For forty years, April 22 has been a day devoted to the wellness of the planet and the betterment of the community. Phi Sigma Kappa is continuing the tradition with a campus-wide clean up of litter and other pollutants.
“Not a lot of people think about Earth Day,” said Nick Desrosiers, Phi Sigma Kappa community service chair. “Our whole campaign was to try to clean up our campus as much as possible.”
Greeks Walk the Green Mile begins Thursday at 1 p.m. by Franklin Hall. Members of various sororities and fraternities will work together and walk throughout campus picking up trash and recyclables. All of the cleaning supplies were donated by Kent State’s building and grounds services.
“It’s important for the Greek community because we’ll be walking as a big group rather than competing against each other like in some other events,” said Staci Moeller, a member of Delta Zeta who is participating in the event. “For those outside of the Greek community, hopefully if they see a bunch of us walking and will just join in and help.”
Desrosiers said this is the first year they are holding the event, and he came up with the idea after working with children at Hattie Larlham and seeing their dedication to going green.
“Those kids are actually the ones that put it in our heads, and I just put the pieces together,” said Desrosiers, a sophomore accounting major. “It’s the 40th anniversary of Earth Day, and in some places it’s a big deal, but it’s not really around here, so I just wanted to do something.”
Moeller, a junior middle childhood education major, said she thinks the event is a good idea because people often complain about the dirtiness in Kent, but they do not act on their opinions. She said the Greeks’ can show people that even doing something small can make a great impact.

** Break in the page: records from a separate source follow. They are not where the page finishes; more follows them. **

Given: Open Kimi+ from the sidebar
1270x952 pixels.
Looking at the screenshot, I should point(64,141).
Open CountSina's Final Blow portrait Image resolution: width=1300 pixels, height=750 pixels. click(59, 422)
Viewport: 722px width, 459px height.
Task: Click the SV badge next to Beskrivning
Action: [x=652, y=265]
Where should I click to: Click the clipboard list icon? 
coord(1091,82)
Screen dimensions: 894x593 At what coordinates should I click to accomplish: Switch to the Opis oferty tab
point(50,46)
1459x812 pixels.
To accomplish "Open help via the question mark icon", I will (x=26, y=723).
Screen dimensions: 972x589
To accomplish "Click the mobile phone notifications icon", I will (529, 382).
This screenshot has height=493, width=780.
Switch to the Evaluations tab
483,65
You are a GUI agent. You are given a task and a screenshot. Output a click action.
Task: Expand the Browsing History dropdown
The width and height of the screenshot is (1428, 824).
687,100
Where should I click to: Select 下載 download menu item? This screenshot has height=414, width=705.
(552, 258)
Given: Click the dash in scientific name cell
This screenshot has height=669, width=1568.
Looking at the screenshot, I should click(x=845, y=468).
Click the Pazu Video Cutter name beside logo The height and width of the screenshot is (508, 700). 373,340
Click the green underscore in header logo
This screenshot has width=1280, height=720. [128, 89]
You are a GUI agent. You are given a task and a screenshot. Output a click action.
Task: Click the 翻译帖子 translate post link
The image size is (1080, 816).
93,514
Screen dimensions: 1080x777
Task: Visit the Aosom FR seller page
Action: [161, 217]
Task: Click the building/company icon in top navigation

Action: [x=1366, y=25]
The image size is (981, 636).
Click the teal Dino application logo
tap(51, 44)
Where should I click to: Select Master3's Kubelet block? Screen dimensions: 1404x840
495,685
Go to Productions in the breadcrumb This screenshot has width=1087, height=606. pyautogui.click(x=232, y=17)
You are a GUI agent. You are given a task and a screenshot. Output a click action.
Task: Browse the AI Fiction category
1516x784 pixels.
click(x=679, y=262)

“If someone sees us walking in a huge group cleaning up, they might think twice about littering the pop can they’re holding,” she said. “We’re showing that people actually care about the state of our campus.”
Desrosiers said he is not only looking forward to helping campus grounds, but also helping the relationships between Greek chapters.
“We’re trying to send an open invitation to the Greek community,” he said. “Our hands are open, and we really want to get close with different fraternities and sororities.”
This “green” effort is one of many that Greeks are implementing during the global campaign. Moeller said she feels the campus clean up is important even without Earth Day.
“It places a higher importance on [the event] because it is Earth Day, and it builds hype…but I don’t feel like it is only important because of Earth Day,” Moeller said. “They could have done it any time and it still would have been a big deal.”
The group will finish its walk around Centennial Hall and Desrosiers anticipates it will take no more than two hours. He hopes to create a cleaner campus and to see their hard work pay off.
“We’re calling it a social event because people are going to show up ready to work and to socialize,” he said. “Every little bit helps. Sometimes people don’t realize how small of a thing you can do to make a difference.”